When the models trained on BraTS2023 were applied directly to BraTS2021, X-MambaSeg kept higher scores across all tumor subregions. Its Dice dropped only modestly, while Swin-UNet and TransBTS showed larger decreases, especially in the tumor core region. This indicates that the alignment module and calibrated decoder make the model less dependent on the exact intensity distribution of the training set. Cross-dataset behavior has become an important evaluation point in recent BraTS analyses due to scanner and protocol variability [20]. Mamba-based models in other medical imaging tasks have also shown stable generalization when input distributions shift, though most studies have not focused on multi-sequence MRI [21]. The results here show that coupling Mamba modeling with explicit cross-modal alignment further reduces performance drops between datasets.

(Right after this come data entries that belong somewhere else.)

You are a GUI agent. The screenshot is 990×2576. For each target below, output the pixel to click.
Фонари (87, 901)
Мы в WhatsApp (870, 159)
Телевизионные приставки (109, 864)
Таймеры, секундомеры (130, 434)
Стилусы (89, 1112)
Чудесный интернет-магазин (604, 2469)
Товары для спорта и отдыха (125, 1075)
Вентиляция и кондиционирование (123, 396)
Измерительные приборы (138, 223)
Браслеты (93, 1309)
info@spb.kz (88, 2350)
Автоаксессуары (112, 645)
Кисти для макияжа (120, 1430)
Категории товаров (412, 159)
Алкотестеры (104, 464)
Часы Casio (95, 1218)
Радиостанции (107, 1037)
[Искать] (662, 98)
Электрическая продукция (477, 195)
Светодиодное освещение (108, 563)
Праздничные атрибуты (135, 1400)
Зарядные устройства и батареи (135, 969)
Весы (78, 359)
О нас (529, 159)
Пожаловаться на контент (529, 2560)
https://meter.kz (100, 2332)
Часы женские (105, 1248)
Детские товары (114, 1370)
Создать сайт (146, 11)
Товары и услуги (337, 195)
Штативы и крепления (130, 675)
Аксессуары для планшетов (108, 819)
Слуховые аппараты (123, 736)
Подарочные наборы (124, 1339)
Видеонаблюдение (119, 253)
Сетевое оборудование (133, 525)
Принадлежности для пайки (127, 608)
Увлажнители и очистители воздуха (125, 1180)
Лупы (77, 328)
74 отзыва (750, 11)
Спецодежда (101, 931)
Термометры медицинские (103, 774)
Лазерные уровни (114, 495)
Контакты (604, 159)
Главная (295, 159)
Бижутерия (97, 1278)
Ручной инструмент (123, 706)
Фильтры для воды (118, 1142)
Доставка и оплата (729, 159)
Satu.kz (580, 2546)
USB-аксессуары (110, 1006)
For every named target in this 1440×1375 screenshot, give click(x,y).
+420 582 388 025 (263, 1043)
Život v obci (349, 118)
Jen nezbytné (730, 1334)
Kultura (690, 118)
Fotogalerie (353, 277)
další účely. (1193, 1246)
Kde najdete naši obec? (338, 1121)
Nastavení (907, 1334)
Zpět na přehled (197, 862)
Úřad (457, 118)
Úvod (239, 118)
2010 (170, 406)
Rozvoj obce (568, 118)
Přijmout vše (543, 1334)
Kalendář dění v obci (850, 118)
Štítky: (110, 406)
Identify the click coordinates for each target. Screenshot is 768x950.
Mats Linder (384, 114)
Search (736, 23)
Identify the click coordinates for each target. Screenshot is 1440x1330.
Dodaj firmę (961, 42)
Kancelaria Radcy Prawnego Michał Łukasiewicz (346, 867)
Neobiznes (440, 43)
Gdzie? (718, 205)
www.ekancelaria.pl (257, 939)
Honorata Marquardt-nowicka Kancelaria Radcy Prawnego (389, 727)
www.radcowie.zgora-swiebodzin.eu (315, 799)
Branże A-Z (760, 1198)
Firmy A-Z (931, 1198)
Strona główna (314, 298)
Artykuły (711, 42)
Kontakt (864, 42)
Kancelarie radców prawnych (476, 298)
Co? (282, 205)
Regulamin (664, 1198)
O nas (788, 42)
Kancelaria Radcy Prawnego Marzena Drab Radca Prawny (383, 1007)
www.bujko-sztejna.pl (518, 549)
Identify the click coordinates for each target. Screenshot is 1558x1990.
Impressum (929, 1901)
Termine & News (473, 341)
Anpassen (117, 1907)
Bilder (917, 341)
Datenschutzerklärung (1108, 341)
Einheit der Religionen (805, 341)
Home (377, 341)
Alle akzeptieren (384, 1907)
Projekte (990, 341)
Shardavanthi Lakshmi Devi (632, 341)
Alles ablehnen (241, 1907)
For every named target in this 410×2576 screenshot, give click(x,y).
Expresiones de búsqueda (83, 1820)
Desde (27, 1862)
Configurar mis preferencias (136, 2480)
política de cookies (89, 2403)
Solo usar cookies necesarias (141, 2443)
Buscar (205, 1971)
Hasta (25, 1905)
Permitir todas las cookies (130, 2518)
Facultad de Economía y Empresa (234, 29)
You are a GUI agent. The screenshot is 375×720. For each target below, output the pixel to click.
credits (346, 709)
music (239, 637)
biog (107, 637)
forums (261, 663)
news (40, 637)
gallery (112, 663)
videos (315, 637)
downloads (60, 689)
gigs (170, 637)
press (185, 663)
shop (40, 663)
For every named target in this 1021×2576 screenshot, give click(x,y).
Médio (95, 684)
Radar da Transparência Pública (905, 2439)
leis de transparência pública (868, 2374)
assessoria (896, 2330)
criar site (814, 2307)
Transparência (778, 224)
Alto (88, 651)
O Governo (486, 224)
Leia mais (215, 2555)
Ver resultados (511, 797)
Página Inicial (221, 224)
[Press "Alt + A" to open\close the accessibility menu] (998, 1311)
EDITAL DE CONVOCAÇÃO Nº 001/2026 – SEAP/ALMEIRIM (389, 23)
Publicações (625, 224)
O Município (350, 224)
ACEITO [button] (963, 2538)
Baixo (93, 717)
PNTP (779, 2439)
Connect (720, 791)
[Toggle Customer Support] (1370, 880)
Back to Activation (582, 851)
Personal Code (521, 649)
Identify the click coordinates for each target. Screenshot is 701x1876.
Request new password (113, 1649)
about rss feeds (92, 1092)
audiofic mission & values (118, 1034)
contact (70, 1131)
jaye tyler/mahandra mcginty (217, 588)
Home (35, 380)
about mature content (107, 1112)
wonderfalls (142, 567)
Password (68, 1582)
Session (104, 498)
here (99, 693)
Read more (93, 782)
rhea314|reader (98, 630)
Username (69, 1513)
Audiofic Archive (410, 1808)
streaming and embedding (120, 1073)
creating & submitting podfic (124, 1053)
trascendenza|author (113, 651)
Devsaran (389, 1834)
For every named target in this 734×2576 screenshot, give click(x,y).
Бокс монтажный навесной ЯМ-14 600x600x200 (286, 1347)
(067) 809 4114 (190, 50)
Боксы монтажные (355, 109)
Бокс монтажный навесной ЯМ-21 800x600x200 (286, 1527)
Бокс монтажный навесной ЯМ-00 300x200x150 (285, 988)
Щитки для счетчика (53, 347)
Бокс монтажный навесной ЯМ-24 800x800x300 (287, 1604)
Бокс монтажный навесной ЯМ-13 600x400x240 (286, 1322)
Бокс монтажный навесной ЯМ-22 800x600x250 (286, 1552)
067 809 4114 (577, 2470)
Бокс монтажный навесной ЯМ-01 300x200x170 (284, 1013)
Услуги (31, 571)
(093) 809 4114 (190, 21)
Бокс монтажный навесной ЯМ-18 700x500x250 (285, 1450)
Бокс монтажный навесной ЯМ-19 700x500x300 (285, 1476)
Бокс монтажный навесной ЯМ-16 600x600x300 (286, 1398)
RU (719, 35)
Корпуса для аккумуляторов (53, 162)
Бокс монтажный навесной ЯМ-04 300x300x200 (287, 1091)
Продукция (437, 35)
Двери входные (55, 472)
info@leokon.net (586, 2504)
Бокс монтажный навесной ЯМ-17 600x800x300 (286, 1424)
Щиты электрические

3.4. Ablation Study and Practical Considerations

Ablation experiments show how each component contributes to the final performance. Removing the contrastive alignment loss led to weaker agreement between modalities, and the Dice score dropped by 9.8%. Without the calibration step in the decoder, HD95 increased and boundary quality deteriorated in low-contrast regions. Replacing the dual-branch encoder with a single shared encoder reduced accuracy for edema segmentation, where subtle differences between FLAIR and T2 are important. Similar patterns have been discussed in work on modality-aware fusion, where separating sequences before combining them helps preserve tumor shape [23]. While the proposed design improves consistency across MRI sequences, the study is still limited to BraTS-style datasets. Broader testing on real hospital data, different tumor types, and incomplete-modality scenarios is needed before the model can be integrated into clinical workflows.

3. Conclusion

This work presented X-MambaSeg, a two-branch Mamba model built for multi-sequence brain tumor segmentation. Tests on BraTS2023 showed higher Dice and better boundary accuracy than transformer-based baselines, and cross-dataset evaluation on BraTS2021 indicated that the model handled changes in intensity and contrast more steadily. These results suggest that separating sequences before fusion and adding a simple alignment step can help the network keep tumor structure stable across different MRI inputs. The approach may be useful in practical settings where scan quality and acquisition conditions vary across centers. However, the study used only BraTS datasets, which follow standardized preprocessing and complete modality sets. Real clinical scans may include missing sequences, irregular artifacts, and a wider range of tumor types. Future work should therefore test the model on routine hospital data, extend it to incomplete-modality cases, and examine how it performs under different imaging protocols.